Maybe I'm lost maybe I'm un-American idk what's wrong with me, but on this huge world wide web. I still cannot find a supplier that offers clothing of all sorts WITHOUT tags? Is that a thing? lol 

Thanks too all for your time and consideration
any help, helps!


----------



## Boxtopus (Nov 26, 2011)

If I am understanding correctly, I am presuming you are wanting to be able to print your own labels inside the back collar of the shirt. So, you need that area to be blank. 

If that is so, yes you are correct, you can't buy shirts with no tags. However; several...I mean a bunch of manufacturers offer "tear-out" tags. They are easily removable. And you can print your own label in place. 
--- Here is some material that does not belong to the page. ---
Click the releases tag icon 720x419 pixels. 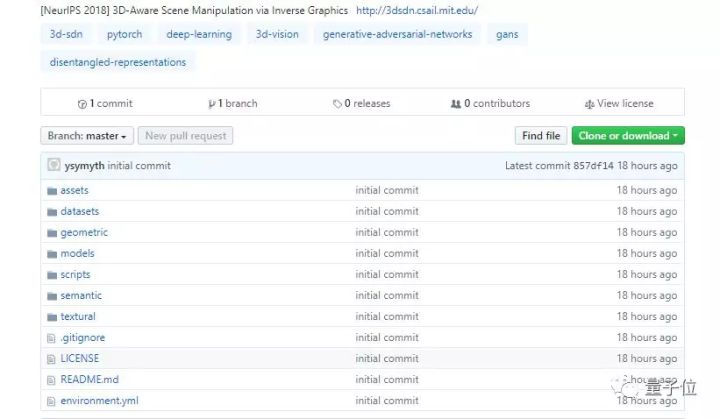[337, 104]
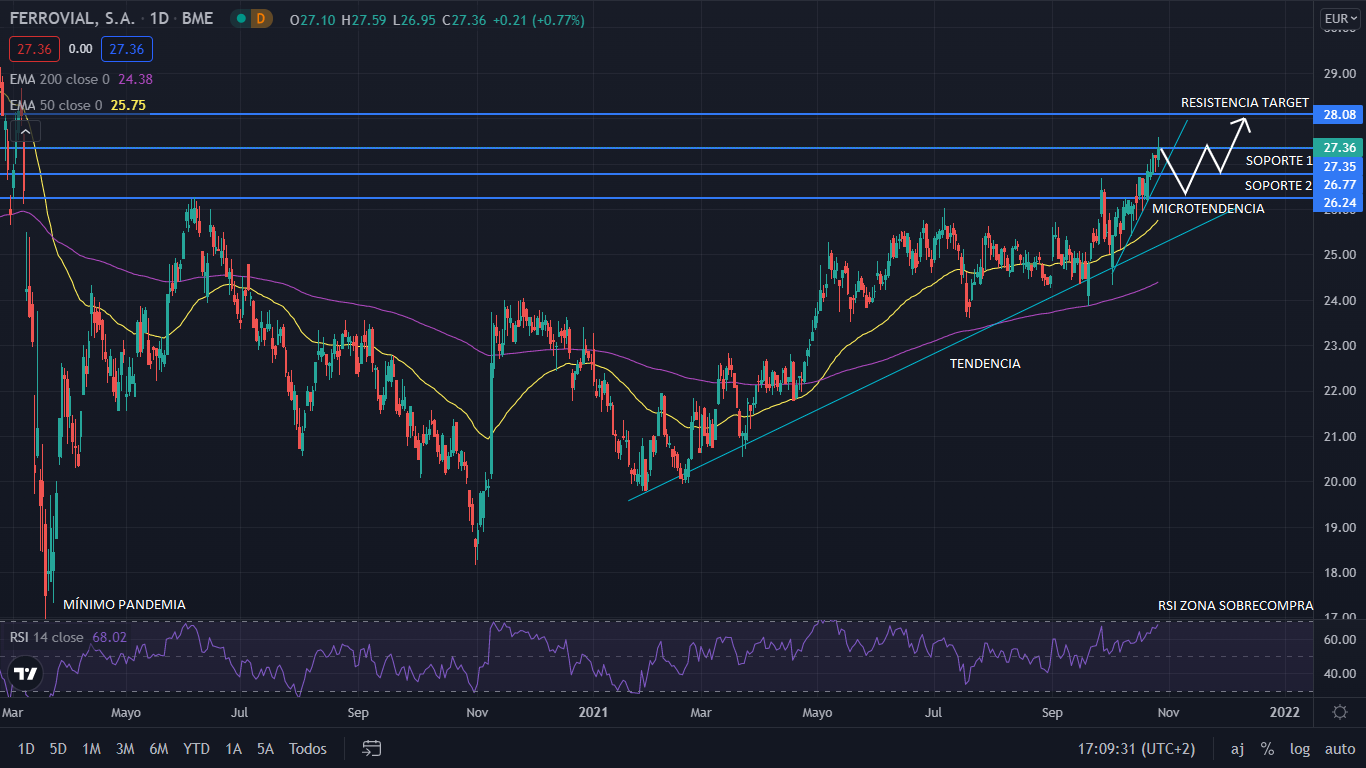Click the aj adjustment button
This screenshot has width=1366, height=768.
(1237, 748)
Anvil, Delta, Next Level, Alstyle...the list goes on.


----------



## kimura-mma (Jul 26, 2008)

The info on those tags are actually required by law. So that is why you cannot find any suppliers that offer apparel without them. You can, however, remove the tags and replace them with your own custom tags. The removal of the tags will vary; as mentioned, some suppliers offer tearaway tags, which are the easiest to remove. Some suppliers actually offer side seam tags, where the required info is on a tag inside the shirt, but the neck area is blank so you can print your own brand name or logo. When replacing any tags, it is very important to understand the relabeling guidelines under the FTC laws. The legally required info includes Country of Origin, Fiber Content, Care Instructions and RN Number.


----------